Up 海アイヌの食 作成: 2019-02-08
更新: 2019-02-08


      串原正峯 (1793), p.496
    蝦夷食糧の事は常々おもに魚類を食し、
    是も漁に出、さし網又はアチウカニ 和名ヤス、柄の長さ四間計、是をもって海魚を突なり。

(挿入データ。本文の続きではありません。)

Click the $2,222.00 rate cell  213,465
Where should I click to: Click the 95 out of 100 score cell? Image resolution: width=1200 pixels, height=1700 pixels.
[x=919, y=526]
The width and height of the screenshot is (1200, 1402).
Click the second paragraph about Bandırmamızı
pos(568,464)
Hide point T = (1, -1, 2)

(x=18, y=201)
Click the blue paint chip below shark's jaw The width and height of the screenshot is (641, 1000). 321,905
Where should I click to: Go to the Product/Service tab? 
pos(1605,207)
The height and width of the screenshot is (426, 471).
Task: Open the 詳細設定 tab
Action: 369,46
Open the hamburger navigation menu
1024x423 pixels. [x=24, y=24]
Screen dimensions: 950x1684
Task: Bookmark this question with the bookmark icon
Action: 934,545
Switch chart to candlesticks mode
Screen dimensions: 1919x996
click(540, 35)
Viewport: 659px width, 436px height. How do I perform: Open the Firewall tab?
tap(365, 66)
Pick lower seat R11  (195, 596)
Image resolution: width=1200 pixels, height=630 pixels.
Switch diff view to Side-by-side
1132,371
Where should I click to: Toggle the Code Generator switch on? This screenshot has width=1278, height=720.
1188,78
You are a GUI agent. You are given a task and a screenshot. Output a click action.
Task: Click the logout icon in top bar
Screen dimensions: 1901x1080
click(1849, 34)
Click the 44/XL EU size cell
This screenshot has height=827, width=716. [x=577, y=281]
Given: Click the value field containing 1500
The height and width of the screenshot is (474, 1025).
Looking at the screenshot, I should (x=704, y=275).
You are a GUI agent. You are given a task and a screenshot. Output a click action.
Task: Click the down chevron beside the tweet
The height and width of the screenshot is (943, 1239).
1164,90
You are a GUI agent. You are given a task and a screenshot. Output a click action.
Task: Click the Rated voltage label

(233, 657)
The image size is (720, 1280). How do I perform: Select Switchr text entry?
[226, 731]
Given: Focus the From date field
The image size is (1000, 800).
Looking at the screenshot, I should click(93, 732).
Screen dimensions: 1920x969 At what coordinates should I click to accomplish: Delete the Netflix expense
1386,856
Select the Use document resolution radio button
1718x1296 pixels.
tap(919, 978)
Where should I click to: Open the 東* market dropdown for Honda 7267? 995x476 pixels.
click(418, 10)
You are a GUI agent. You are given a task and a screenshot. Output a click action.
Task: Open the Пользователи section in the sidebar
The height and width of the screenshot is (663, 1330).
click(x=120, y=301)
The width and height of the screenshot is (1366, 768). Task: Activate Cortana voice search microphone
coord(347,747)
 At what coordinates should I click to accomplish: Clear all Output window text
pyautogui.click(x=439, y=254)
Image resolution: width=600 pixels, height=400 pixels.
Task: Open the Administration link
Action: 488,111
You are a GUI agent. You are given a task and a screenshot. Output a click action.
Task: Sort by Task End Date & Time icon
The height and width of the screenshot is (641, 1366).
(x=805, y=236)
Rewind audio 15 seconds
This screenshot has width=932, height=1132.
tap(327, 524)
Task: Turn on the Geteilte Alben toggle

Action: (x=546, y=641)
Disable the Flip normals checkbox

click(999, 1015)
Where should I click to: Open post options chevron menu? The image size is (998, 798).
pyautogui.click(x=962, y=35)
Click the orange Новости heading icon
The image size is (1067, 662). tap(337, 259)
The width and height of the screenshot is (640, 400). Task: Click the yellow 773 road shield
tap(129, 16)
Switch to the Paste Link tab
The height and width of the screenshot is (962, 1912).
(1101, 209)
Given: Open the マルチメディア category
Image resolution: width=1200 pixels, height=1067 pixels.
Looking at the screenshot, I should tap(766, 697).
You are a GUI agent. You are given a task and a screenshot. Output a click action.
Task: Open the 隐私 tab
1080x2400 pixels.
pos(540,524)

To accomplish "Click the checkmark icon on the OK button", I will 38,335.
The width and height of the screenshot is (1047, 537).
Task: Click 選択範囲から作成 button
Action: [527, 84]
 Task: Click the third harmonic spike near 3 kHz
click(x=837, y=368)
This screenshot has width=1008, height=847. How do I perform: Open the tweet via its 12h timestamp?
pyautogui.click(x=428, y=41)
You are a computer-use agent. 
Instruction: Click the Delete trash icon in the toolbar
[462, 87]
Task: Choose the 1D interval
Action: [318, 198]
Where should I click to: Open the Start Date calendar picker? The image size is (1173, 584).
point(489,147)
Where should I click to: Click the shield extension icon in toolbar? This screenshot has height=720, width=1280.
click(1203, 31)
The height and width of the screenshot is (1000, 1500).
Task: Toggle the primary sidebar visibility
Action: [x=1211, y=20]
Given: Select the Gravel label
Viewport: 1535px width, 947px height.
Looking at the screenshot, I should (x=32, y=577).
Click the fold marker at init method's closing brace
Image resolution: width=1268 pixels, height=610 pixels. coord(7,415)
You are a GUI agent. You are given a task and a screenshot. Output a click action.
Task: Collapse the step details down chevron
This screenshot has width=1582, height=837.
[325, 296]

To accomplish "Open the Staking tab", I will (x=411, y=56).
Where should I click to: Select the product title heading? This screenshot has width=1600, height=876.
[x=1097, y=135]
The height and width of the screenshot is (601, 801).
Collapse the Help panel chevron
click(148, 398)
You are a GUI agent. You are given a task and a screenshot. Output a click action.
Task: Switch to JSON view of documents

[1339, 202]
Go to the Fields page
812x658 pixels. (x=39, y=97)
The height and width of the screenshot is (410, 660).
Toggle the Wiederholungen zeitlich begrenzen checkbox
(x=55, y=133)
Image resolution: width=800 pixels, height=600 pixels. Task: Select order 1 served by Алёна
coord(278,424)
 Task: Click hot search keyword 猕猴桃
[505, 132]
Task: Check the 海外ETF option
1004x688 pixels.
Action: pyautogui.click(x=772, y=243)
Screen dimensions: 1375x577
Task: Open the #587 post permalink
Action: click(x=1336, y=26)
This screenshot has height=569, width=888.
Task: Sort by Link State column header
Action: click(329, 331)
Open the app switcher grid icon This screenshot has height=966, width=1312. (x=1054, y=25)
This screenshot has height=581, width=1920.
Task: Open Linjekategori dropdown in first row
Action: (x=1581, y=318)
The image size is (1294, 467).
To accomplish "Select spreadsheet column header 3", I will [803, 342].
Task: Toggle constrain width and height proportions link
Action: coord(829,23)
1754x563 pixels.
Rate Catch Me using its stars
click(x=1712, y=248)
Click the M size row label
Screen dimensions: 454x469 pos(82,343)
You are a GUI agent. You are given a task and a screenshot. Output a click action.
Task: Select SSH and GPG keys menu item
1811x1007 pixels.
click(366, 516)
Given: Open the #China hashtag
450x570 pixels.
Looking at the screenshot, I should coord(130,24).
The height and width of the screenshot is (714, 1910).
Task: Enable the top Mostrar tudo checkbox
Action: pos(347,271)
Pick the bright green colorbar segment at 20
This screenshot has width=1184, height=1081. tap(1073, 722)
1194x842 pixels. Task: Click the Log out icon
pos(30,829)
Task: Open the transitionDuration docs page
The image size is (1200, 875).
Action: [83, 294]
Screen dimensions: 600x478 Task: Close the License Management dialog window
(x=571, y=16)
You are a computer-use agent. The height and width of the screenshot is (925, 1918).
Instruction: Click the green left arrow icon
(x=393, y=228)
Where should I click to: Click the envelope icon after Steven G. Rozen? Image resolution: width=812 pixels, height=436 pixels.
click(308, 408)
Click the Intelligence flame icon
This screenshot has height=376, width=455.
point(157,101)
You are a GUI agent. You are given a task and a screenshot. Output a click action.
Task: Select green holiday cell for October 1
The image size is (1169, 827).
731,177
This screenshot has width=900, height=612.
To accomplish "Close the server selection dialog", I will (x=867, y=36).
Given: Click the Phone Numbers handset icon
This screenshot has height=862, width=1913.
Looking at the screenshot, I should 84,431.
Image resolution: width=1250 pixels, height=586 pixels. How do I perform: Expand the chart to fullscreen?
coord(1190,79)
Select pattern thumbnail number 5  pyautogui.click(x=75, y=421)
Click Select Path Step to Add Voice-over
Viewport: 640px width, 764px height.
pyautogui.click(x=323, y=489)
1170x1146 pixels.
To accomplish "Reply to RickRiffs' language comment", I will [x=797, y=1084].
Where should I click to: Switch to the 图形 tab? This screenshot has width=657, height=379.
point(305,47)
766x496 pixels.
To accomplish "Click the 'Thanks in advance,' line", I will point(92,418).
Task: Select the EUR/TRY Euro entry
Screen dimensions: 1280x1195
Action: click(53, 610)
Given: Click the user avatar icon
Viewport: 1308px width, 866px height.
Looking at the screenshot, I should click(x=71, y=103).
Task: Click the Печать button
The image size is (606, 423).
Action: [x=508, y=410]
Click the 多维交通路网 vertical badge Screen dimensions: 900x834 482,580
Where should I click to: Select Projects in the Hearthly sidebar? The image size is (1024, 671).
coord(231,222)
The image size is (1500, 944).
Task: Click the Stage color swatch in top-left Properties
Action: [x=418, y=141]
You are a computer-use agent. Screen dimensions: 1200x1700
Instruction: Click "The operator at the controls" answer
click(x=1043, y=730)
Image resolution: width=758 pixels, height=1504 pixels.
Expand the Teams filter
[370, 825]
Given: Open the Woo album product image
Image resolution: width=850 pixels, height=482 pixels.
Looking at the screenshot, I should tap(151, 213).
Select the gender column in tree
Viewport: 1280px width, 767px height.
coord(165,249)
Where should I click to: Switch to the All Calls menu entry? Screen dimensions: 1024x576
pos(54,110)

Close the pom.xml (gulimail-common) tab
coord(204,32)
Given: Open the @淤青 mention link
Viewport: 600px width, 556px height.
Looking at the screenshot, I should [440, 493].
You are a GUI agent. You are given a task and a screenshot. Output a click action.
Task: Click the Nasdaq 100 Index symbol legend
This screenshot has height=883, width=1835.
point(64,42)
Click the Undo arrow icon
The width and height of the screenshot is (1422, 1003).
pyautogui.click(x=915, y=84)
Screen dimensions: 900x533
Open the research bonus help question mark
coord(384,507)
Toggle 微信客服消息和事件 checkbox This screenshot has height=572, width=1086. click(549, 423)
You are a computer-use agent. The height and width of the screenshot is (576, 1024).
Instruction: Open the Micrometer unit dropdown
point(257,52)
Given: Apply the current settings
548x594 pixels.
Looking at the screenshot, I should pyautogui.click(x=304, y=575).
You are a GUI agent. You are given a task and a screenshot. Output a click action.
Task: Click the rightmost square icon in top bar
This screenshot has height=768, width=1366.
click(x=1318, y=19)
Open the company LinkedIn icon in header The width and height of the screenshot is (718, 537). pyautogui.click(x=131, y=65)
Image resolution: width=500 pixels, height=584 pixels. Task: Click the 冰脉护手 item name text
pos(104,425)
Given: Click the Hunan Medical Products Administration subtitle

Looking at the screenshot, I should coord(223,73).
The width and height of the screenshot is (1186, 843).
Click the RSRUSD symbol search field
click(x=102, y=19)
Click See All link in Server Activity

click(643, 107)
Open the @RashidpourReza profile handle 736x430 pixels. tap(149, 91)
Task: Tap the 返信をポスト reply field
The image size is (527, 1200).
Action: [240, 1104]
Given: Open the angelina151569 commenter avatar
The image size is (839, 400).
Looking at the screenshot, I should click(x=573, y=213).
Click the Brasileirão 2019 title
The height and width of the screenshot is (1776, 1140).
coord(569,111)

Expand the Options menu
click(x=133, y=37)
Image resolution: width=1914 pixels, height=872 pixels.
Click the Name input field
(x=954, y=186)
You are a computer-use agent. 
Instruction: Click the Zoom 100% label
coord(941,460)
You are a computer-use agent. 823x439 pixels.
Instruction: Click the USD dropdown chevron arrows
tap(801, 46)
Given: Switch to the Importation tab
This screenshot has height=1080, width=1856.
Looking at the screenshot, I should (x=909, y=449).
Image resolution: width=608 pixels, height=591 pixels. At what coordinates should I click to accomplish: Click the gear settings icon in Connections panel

    海底深き所は足し柄をなして、海底へおろし突なり。
    右獲たる所の魚を海水を以て煮て食す。
    貯置には干魚となして圍ひ置なり。
    秋より冬は海上荒て漁獵なりがたき故、夏中飯糧になす草を取て貯置なり。
    取たる時直にも食す。
    これも汐水にて煮て食するなり。
    右草飯糧に貯ゆるには、能干て臼にて搗はたきて、糟をはかためて餅となし、粉をば水干して葛のことく製し貯置なり。
    食するには是を丸め、魚油にて煮て食す。
    又は湯煮にしても喰ふ事なり。


    引用文献
    • 串原正峯 (1793) :『夷諺俗話』
      • 高倉新一郎編『日本庶民生活史料集成 第4巻 探検・紀行・地誌 北辺篇』, 三一書房, 1969. pp.485-520.